[Stored data]
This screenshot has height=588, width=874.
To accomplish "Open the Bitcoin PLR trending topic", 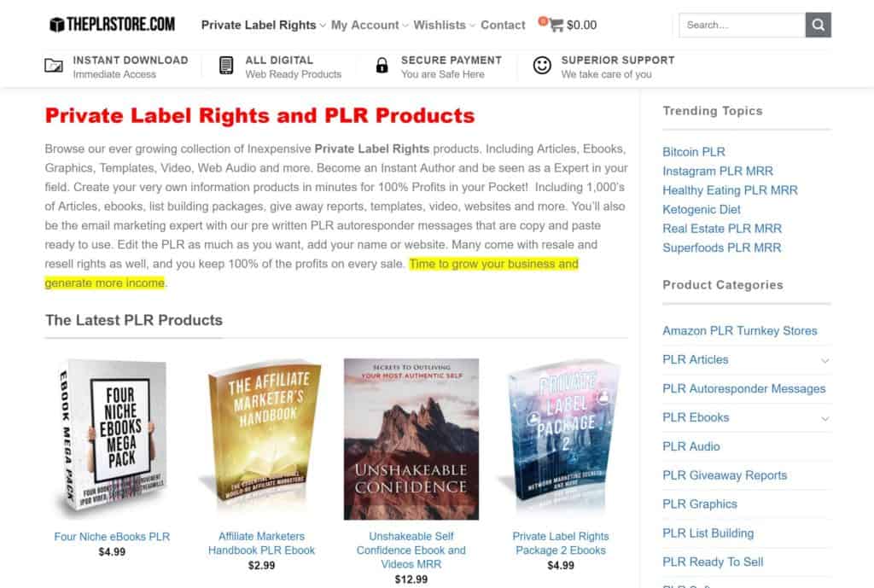I will point(693,152).
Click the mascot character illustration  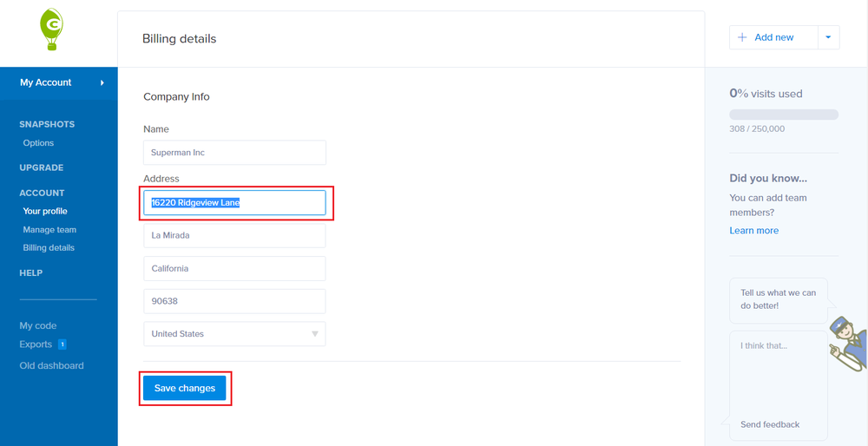pos(848,344)
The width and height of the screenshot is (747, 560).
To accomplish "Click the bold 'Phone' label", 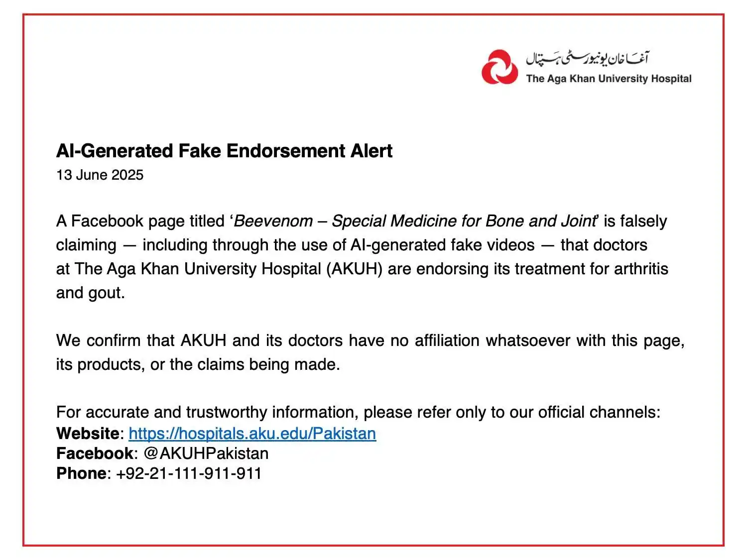I will 81,473.
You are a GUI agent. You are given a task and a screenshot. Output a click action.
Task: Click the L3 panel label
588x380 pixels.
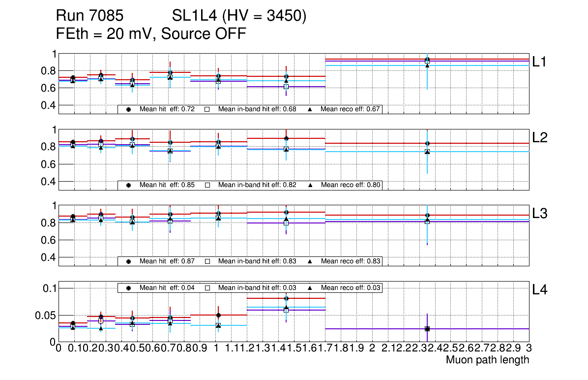[x=540, y=213]
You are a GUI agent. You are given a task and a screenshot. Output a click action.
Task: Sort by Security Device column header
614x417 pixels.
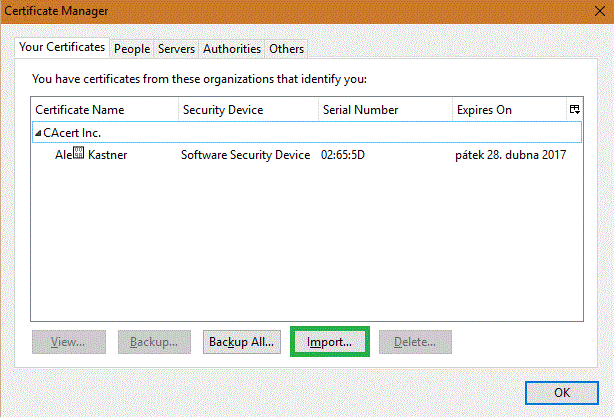246,109
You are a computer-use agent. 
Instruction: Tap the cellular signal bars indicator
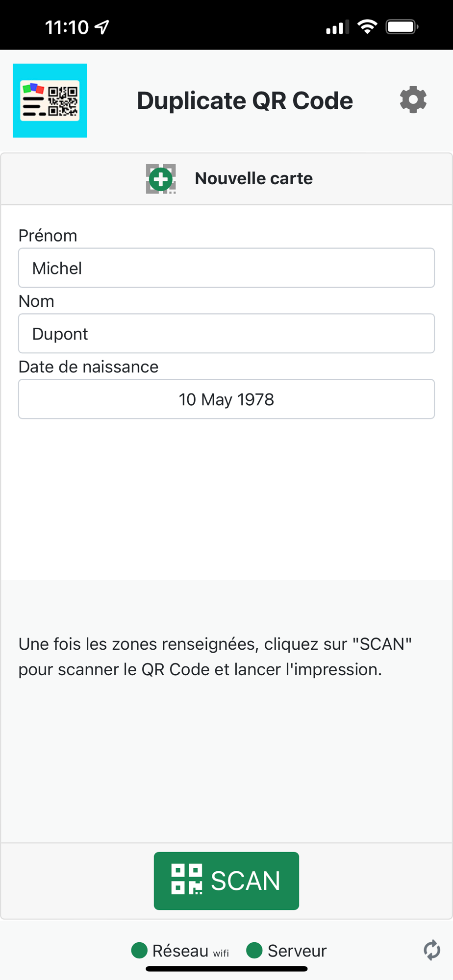pos(337,27)
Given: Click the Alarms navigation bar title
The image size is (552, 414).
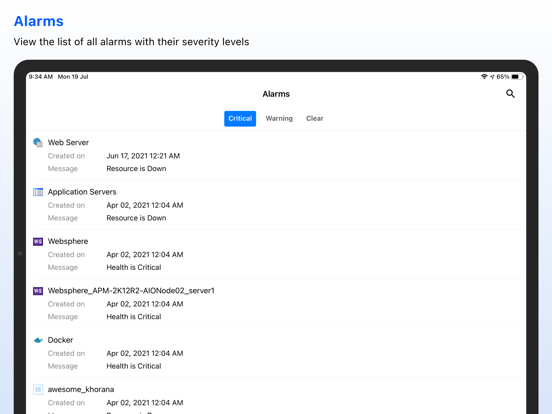Looking at the screenshot, I should [x=276, y=94].
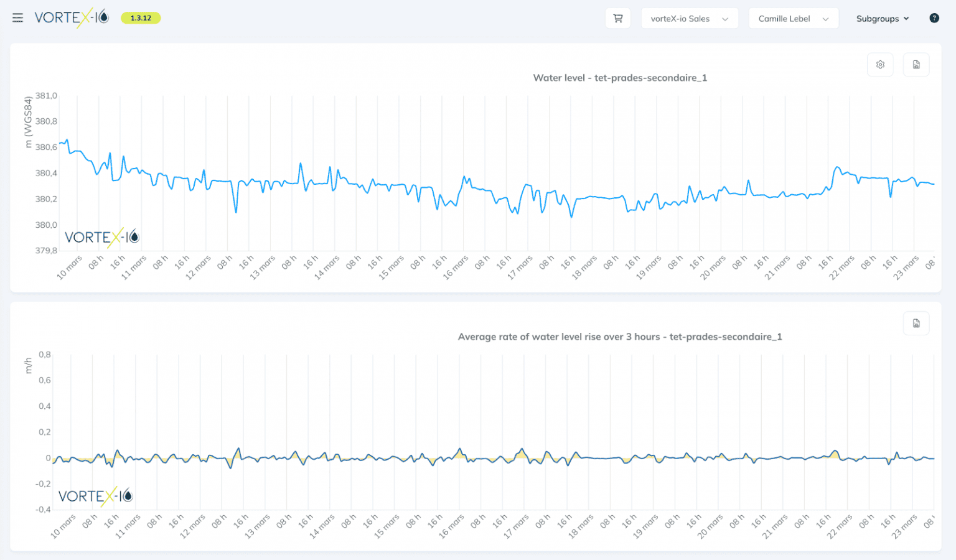Expand the Subgroups dropdown
The image size is (956, 560).
[x=882, y=18]
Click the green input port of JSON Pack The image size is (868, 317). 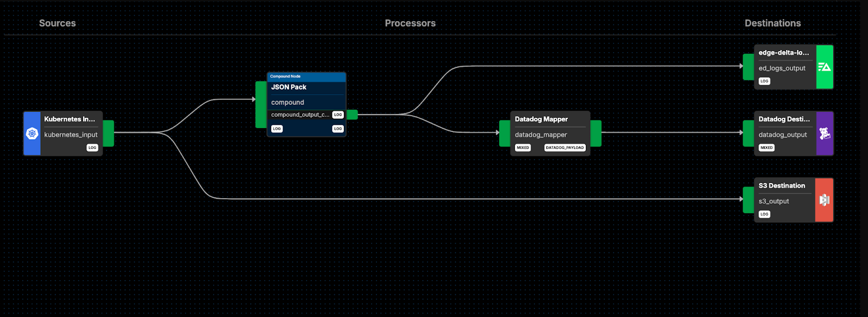(261, 105)
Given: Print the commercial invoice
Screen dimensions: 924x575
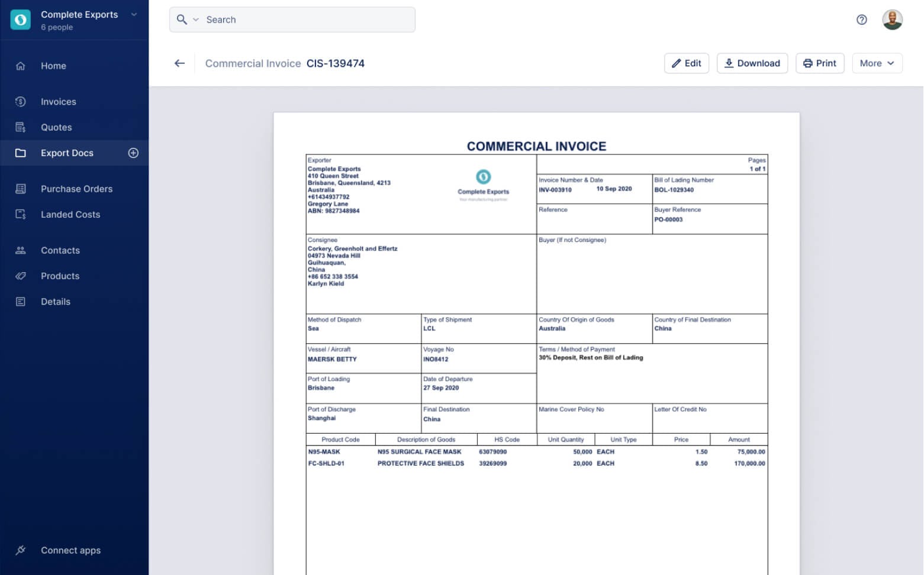Looking at the screenshot, I should [820, 63].
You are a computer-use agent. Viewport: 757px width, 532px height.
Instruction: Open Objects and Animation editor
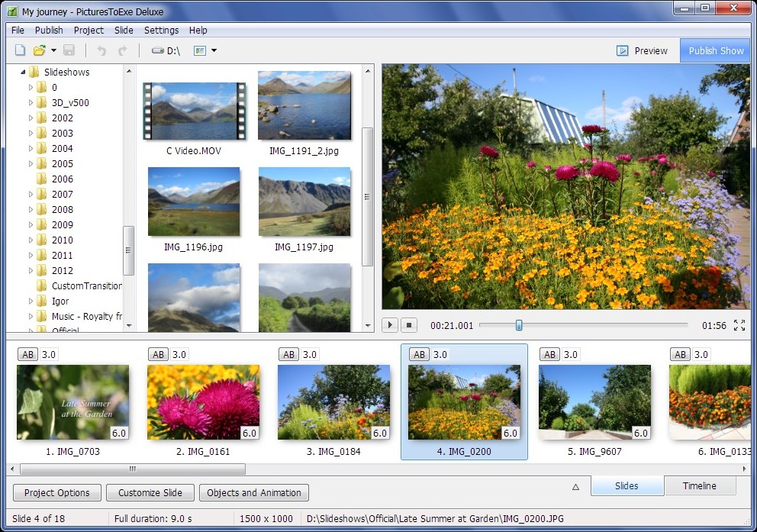pos(254,492)
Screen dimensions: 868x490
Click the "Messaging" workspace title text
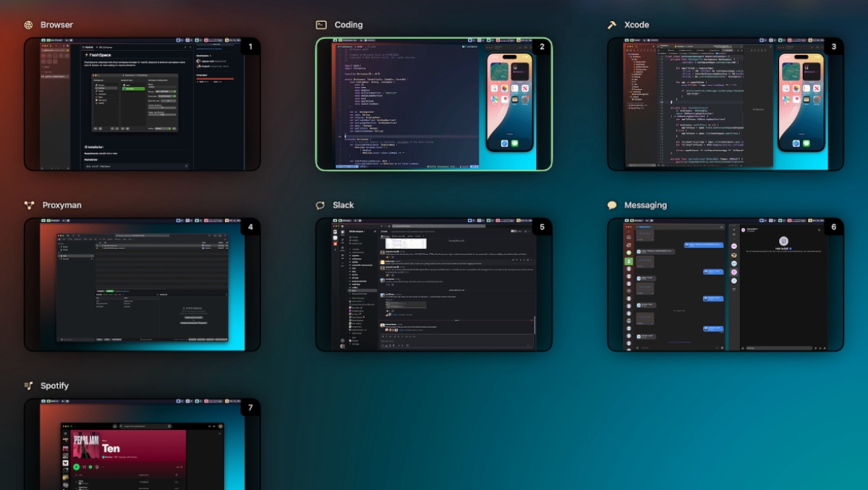click(x=645, y=206)
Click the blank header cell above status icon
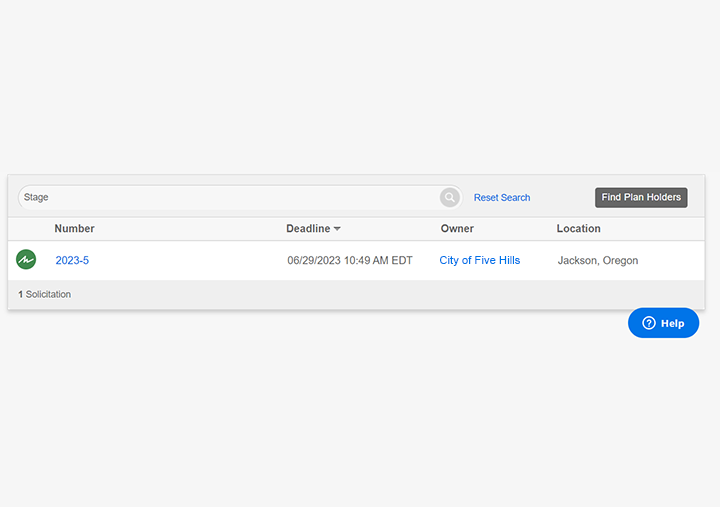 coord(26,229)
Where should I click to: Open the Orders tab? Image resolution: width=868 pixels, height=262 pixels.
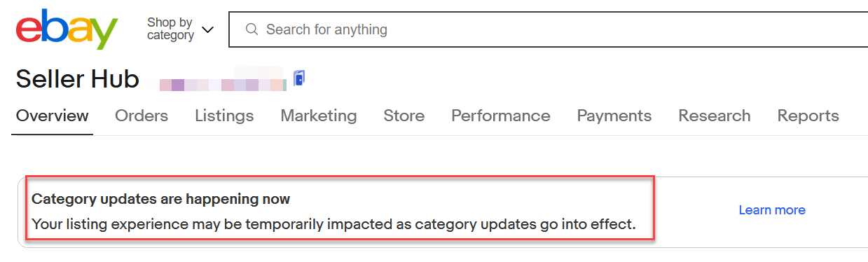coord(142,116)
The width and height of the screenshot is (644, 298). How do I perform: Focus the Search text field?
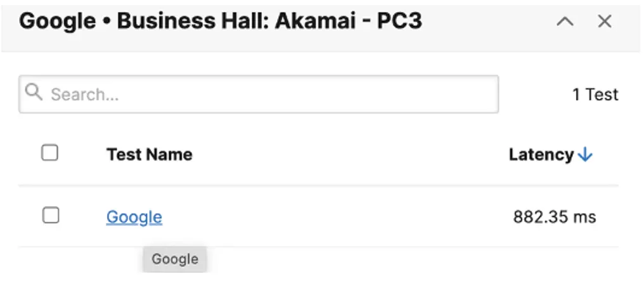(266, 94)
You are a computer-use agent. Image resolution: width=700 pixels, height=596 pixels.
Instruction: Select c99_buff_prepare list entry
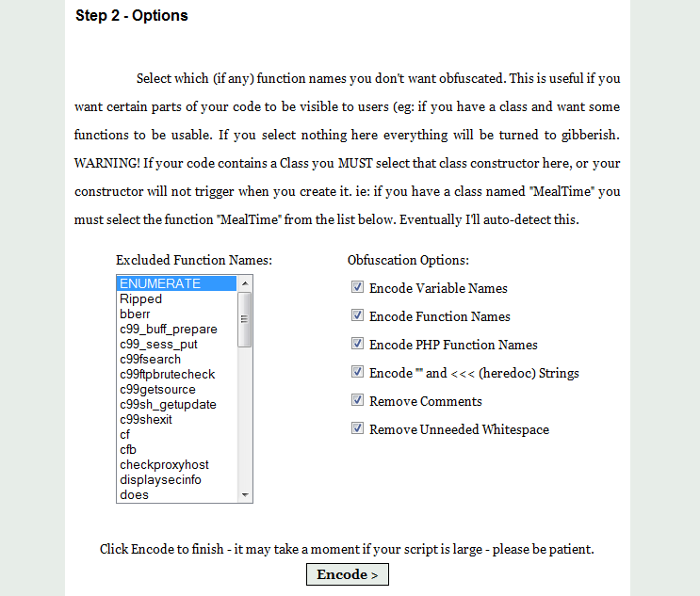click(x=176, y=330)
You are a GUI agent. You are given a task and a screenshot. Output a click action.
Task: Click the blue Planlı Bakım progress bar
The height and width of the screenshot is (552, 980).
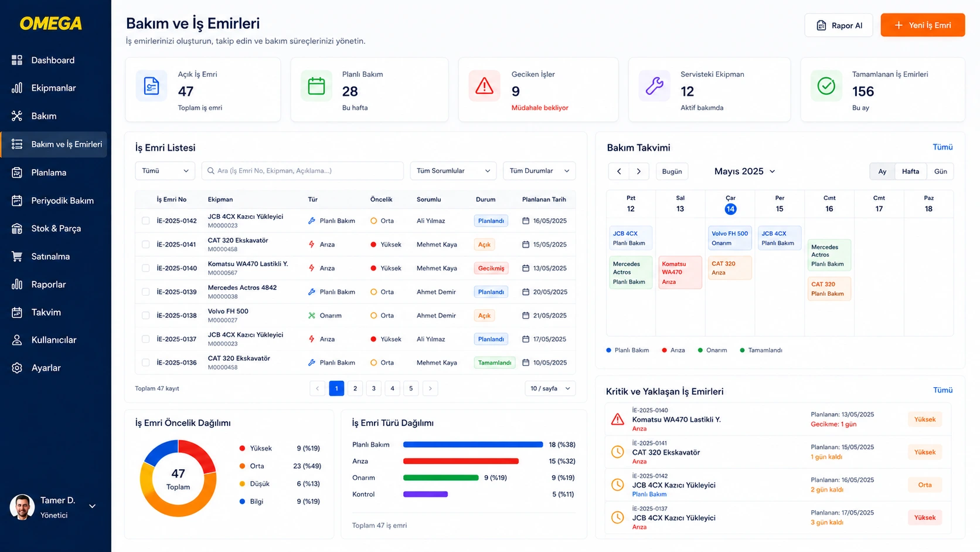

[Work instructions] A single number is the answer: how many lines in the records above contain the word "computer".

[Output for this task] 3